Exercise aim ->
The records under this task must be duplicated exactly.

Dataset excerpts ->

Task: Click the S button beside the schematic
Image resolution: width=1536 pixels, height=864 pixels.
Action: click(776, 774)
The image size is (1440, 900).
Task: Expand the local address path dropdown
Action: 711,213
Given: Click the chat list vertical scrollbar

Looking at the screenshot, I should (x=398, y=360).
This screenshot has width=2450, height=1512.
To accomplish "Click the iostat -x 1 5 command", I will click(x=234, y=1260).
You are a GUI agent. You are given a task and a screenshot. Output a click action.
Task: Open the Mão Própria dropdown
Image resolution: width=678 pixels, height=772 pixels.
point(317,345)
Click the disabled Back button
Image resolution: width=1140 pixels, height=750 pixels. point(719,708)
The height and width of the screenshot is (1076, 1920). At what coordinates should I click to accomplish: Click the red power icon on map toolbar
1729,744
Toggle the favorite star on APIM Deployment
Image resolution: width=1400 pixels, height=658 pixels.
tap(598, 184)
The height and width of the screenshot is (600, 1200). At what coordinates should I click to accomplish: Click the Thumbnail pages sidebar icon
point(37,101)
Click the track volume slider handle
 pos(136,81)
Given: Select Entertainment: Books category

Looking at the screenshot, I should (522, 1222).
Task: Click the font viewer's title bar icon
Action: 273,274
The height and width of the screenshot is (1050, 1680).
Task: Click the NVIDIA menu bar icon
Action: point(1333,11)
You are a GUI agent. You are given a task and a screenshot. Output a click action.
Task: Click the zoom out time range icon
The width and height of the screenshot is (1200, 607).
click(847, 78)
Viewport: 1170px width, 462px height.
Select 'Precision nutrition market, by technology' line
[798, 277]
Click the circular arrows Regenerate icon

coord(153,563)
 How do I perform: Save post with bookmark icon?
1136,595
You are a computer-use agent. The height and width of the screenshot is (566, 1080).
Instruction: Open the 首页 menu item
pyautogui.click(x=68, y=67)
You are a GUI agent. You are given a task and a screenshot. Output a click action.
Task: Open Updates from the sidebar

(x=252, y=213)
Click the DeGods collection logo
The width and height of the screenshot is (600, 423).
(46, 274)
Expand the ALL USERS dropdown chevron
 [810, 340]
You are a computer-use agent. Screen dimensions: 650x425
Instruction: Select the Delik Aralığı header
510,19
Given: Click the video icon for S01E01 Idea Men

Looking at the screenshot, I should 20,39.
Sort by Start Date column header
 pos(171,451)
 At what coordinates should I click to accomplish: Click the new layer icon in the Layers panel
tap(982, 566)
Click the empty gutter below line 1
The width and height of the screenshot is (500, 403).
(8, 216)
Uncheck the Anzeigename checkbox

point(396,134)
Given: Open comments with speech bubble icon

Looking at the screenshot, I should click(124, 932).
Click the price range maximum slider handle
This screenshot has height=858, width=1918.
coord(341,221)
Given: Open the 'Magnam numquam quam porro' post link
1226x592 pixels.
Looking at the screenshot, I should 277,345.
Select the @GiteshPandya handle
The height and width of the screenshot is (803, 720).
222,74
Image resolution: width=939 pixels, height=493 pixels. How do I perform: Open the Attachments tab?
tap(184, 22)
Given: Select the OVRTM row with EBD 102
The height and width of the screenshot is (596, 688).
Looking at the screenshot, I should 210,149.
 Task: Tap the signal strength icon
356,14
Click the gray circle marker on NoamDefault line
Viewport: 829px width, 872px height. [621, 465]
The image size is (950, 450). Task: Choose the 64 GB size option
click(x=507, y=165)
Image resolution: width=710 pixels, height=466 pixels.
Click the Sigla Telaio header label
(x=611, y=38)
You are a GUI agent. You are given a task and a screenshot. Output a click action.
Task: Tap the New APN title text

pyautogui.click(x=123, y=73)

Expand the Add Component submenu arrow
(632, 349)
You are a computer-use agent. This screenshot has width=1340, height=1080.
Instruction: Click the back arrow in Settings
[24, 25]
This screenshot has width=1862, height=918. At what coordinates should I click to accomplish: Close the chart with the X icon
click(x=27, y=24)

Answer to this task ->
Task: Click the S button beside the schematic
Image resolution: width=1536 pixels, height=864 pixels.
Action: click(776, 774)
The image size is (1440, 900).
Task: Expand the local address path dropdown
Action: 711,213
Given: Click the chat list vertical scrollbar

Looking at the screenshot, I should (x=398, y=360).
This screenshot has width=2450, height=1512.
To accomplish "Click the iostat -x 1 5 command", I will click(x=234, y=1260).
You are a GUI agent. You are given a task and a screenshot. Output a click action.
Task: Open the Mão Própria dropdown
Image resolution: width=678 pixels, height=772 pixels.
point(317,345)
Click the disabled Back button
Image resolution: width=1140 pixels, height=750 pixels. point(719,708)
The height and width of the screenshot is (1076, 1920). At what coordinates should I click to accomplish: Click the red power icon on map toolbar
1729,744
Toggle the favorite star on APIM Deployment
Image resolution: width=1400 pixels, height=658 pixels.
tap(598, 184)
The height and width of the screenshot is (600, 1200). At what coordinates should I click to accomplish: Click the Thumbnail pages sidebar icon
point(37,101)
Click the track volume slider handle
 pos(136,81)
Given: Select Entertainment: Books category

Looking at the screenshot, I should (522, 1222).
Task: Click the font viewer's title bar icon
Action: 273,274
The height and width of the screenshot is (1050, 1680).
Task: Click the NVIDIA menu bar icon
Action: point(1333,11)
You are a GUI agent. You are given a task and a screenshot. Output a click action.
Task: Click the zoom out time range icon
The width and height of the screenshot is (1200, 607).
click(847, 78)
Viewport: 1170px width, 462px height.
Select 'Precision nutrition market, by technology' line
[798, 277]
Click the circular arrows Regenerate icon

coord(153,563)
 How do I perform: Save post with bookmark icon?
1136,595
You are a computer-use agent. The height and width of the screenshot is (566, 1080).
Instruction: Open the 首页 menu item
pyautogui.click(x=68, y=67)
You are a GUI agent. You are given a task and a screenshot. Output a click action.
Task: Open Updates from the sidebar

(x=252, y=213)
Click the DeGods collection logo
The width and height of the screenshot is (600, 423).
(46, 274)
Expand the ALL USERS dropdown chevron
 [810, 340]
You are a computer-use agent. Screen dimensions: 650x425
Instruction: Select the Delik Aralığı header
510,19
Given: Click the video icon for S01E01 Idea Men

Looking at the screenshot, I should 20,39.
Sort by Start Date column header
 pos(171,451)
 At what coordinates should I click to accomplish: Click the new layer icon in the Layers panel
tap(982, 566)
Click the empty gutter below line 1
The width and height of the screenshot is (500, 403).
(8, 216)
Uncheck the Anzeigename checkbox

point(396,134)
Given: Open comments with speech bubble icon

Looking at the screenshot, I should click(124, 932).
Click the price range maximum slider handle
This screenshot has height=858, width=1918.
coord(341,221)
Given: Open the 'Magnam numquam quam porro' post link
1226x592 pixels.
Looking at the screenshot, I should 277,345.
Select the @GiteshPandya handle
The height and width of the screenshot is (803, 720).
222,74
Image resolution: width=939 pixels, height=493 pixels. How do I perform: Open the Attachments tab?
tap(184, 22)
Given: Select the OVRTM row with EBD 102
The height and width of the screenshot is (596, 688).
Looking at the screenshot, I should 210,149.
 Task: Tap the signal strength icon
356,14
Click the gray circle marker on NoamDefault line
Viewport: 829px width, 872px height. [621, 465]
The image size is (950, 450). Task: Choose the 64 GB size option
click(x=507, y=165)
Image resolution: width=710 pixels, height=466 pixels.
Click the Sigla Telaio header label
(x=611, y=38)
You are a GUI agent. You are given a task and a screenshot. Output a click action.
Task: Tap the New APN title text

pyautogui.click(x=123, y=73)

Expand the Add Component submenu arrow
(632, 349)
You are a computer-use agent. This screenshot has width=1340, height=1080.
Instruction: Click the back arrow in Settings
[24, 25]
This screenshot has width=1862, height=918. At what coordinates should I click to accomplish: Close the chart with the X icon
click(x=27, y=24)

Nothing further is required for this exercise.